* _Problem to work on_: Somewhere below are a line with "Open the 表情 emotes tab" and a later line with "Viewport: 1288px width, 924px height.". Output exactly those lines and all lines between them.

*** Source material ***

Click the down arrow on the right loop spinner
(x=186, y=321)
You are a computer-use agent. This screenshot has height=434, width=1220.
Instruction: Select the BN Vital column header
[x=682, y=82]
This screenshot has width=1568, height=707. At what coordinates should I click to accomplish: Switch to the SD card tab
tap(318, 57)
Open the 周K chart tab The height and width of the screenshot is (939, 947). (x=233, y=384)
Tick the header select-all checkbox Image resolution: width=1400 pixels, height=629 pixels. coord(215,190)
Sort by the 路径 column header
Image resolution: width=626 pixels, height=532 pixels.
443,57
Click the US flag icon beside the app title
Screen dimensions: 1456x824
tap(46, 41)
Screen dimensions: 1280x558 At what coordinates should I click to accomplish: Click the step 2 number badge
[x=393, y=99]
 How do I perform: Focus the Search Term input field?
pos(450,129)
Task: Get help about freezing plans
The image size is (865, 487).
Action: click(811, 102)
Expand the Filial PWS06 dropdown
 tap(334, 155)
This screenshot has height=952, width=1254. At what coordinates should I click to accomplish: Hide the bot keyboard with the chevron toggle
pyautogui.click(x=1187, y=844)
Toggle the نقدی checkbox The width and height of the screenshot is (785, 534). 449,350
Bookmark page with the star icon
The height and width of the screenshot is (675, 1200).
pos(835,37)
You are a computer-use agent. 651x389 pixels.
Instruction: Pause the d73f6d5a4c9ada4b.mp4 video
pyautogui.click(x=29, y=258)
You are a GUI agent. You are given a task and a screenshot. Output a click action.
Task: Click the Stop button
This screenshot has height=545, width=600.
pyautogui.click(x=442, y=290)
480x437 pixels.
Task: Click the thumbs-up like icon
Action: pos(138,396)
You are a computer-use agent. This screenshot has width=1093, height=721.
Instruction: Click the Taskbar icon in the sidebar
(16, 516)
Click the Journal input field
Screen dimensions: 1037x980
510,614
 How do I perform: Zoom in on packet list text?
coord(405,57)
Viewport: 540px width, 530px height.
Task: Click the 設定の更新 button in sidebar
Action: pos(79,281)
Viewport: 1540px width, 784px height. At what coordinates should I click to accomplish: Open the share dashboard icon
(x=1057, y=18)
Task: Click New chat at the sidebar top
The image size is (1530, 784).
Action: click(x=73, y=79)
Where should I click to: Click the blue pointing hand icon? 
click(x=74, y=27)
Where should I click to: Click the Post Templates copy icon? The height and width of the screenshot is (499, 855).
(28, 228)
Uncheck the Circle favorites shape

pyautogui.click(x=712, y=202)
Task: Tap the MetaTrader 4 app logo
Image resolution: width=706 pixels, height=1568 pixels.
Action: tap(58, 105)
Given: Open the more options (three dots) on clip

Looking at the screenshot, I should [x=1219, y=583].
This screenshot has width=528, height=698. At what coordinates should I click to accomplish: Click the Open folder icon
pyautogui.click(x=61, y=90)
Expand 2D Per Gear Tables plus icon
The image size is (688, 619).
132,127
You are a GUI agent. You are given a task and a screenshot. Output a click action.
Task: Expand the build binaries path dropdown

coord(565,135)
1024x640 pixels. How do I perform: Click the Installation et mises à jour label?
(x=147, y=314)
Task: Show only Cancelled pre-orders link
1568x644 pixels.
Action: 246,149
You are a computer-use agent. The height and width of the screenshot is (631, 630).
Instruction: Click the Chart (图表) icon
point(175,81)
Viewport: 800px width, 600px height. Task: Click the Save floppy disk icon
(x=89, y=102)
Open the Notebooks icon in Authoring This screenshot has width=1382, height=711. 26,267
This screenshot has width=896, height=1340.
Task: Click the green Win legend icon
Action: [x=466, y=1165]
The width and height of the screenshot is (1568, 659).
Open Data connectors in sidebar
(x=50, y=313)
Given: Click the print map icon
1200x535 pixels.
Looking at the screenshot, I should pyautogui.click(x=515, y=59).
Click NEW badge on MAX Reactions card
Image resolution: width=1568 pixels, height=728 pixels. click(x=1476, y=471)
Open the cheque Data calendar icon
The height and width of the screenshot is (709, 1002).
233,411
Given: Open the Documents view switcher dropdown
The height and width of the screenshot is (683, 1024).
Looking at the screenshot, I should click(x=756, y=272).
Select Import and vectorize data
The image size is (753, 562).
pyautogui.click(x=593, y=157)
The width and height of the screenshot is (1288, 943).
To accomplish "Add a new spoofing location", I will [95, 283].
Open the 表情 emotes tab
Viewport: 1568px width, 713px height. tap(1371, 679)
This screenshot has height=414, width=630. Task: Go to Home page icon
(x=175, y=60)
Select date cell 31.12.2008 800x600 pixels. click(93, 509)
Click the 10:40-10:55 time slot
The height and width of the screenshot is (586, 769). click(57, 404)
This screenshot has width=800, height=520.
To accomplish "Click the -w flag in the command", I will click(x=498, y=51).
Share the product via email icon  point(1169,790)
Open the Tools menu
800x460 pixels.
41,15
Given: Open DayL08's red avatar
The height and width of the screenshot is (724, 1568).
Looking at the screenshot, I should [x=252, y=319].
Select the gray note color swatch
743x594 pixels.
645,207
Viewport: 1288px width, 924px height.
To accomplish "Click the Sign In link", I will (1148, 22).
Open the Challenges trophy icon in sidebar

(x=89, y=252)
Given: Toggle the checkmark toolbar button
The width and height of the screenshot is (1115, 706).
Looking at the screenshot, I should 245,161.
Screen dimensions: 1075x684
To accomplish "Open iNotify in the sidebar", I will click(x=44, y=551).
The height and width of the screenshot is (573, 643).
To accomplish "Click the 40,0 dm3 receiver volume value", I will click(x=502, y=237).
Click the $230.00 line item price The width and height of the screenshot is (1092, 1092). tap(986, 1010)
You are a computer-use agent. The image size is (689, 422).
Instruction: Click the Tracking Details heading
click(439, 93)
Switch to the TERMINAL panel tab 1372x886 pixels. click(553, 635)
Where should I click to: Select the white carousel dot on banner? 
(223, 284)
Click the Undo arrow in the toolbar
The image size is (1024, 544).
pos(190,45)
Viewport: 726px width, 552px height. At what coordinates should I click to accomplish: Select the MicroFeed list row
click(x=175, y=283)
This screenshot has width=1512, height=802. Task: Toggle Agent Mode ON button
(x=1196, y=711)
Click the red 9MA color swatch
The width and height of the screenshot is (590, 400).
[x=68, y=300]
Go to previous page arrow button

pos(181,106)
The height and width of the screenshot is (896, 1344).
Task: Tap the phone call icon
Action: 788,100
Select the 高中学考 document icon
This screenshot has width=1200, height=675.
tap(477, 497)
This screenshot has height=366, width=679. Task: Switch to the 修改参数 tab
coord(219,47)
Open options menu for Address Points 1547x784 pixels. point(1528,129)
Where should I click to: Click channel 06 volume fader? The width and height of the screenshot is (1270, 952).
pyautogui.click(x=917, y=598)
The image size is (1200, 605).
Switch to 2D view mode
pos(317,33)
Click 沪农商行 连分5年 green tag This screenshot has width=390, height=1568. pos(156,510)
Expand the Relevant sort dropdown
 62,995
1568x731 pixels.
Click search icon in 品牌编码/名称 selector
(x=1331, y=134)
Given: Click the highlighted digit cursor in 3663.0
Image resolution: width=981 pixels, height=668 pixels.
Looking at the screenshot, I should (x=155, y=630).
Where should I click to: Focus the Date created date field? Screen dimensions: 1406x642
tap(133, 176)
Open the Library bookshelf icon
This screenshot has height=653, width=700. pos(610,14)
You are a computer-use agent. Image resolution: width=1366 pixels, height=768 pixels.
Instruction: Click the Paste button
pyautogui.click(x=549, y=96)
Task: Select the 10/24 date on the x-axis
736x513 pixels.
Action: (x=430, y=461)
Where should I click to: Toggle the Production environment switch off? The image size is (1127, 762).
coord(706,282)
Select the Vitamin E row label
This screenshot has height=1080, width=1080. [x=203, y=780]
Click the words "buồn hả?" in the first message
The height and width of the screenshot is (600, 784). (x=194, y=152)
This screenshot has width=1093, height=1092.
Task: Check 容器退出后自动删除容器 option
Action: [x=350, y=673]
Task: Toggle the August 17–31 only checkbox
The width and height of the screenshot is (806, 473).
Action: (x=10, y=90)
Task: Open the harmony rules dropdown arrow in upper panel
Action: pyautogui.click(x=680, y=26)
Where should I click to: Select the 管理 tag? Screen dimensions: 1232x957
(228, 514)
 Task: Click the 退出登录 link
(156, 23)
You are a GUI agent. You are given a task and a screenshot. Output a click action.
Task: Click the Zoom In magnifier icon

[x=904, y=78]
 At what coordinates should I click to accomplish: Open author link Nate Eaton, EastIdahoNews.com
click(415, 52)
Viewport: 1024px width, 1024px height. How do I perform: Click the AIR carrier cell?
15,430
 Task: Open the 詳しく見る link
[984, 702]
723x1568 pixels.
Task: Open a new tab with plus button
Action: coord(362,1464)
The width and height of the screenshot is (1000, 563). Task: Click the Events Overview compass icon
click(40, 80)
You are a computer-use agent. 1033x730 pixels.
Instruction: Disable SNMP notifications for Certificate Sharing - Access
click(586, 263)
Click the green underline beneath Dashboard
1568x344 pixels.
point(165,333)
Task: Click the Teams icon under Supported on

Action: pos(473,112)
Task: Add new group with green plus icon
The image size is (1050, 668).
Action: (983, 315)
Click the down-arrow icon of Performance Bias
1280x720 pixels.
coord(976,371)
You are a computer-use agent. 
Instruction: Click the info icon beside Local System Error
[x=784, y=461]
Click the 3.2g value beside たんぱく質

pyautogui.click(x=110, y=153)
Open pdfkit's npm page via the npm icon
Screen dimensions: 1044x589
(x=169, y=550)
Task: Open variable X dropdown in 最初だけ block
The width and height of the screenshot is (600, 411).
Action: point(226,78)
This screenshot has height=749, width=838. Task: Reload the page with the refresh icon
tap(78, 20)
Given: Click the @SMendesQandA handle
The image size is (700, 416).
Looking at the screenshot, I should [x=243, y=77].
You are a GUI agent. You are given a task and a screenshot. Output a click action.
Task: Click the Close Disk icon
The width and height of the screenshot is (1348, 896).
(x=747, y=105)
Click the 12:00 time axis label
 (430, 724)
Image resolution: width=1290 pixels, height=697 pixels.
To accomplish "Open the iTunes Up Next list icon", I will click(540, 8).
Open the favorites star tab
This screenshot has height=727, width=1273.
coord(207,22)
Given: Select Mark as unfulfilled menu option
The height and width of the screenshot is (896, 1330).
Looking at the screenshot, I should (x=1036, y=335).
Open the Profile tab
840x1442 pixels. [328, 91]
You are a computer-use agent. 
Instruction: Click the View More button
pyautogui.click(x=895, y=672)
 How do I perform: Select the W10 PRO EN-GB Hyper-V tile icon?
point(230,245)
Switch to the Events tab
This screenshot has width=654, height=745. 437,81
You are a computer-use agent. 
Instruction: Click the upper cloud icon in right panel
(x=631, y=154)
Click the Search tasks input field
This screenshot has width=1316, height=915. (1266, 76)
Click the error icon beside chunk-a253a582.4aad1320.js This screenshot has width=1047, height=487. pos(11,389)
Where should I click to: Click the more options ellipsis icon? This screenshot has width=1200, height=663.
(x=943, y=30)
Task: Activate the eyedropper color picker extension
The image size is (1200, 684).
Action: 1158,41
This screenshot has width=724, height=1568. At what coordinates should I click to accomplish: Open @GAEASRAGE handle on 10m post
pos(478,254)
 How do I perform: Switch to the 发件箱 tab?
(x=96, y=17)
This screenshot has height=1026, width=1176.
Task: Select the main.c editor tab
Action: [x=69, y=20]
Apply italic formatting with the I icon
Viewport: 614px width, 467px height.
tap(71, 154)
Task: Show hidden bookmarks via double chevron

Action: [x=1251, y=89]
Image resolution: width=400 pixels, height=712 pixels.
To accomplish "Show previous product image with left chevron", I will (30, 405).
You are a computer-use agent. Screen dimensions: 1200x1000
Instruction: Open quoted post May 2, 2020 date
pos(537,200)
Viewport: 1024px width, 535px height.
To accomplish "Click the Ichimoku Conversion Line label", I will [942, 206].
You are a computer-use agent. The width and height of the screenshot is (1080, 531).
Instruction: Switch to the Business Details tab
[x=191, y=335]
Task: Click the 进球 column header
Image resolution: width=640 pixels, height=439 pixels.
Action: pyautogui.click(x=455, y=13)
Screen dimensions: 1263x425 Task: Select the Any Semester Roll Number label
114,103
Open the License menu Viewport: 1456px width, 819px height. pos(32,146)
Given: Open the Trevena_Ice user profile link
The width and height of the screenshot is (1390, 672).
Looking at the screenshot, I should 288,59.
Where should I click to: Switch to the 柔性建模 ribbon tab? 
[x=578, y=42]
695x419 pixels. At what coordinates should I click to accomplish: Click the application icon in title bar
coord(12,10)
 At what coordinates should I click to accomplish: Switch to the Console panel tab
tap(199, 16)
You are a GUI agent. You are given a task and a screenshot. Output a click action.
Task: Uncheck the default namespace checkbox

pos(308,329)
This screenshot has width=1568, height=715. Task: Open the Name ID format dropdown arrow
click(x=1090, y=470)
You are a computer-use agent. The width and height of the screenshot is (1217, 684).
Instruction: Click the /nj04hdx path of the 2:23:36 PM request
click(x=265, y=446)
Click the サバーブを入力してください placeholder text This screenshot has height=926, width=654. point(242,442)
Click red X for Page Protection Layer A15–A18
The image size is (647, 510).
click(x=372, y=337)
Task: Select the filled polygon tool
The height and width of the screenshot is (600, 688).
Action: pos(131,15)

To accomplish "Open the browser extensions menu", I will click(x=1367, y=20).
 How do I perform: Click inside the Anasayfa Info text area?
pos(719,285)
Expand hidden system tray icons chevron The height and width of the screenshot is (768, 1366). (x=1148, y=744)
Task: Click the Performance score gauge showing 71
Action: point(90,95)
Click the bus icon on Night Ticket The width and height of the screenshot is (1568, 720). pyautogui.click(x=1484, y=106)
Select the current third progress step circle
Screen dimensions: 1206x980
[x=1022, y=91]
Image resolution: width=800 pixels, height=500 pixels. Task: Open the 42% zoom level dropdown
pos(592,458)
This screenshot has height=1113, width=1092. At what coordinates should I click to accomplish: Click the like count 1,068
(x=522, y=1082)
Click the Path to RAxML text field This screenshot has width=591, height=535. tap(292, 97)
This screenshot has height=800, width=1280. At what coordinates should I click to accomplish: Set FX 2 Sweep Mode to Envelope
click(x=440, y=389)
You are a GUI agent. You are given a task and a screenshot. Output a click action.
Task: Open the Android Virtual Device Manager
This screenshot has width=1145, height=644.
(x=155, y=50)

*** End of Source material ***

* _Expected answer_:
Open the 表情 emotes tab
Viewport: 1568px width, 713px height. tap(1371, 679)
This screenshot has height=414, width=630. Task: Go to Home page icon
(x=175, y=60)
Select date cell 31.12.2008 800x600 pixels. click(93, 509)
Click the 10:40-10:55 time slot
The height and width of the screenshot is (586, 769). click(57, 404)
This screenshot has width=800, height=520.
To accomplish "Click the -w flag in the command", I will click(x=498, y=51).
Share the product via email icon  point(1169,790)
Open the Tools menu
800x460 pixels.
41,15
Given: Open DayL08's red avatar
The height and width of the screenshot is (724, 1568).
Looking at the screenshot, I should [x=252, y=319].
Select the gray note color swatch
743x594 pixels.
645,207
Viewport: 1288px width, 924px height.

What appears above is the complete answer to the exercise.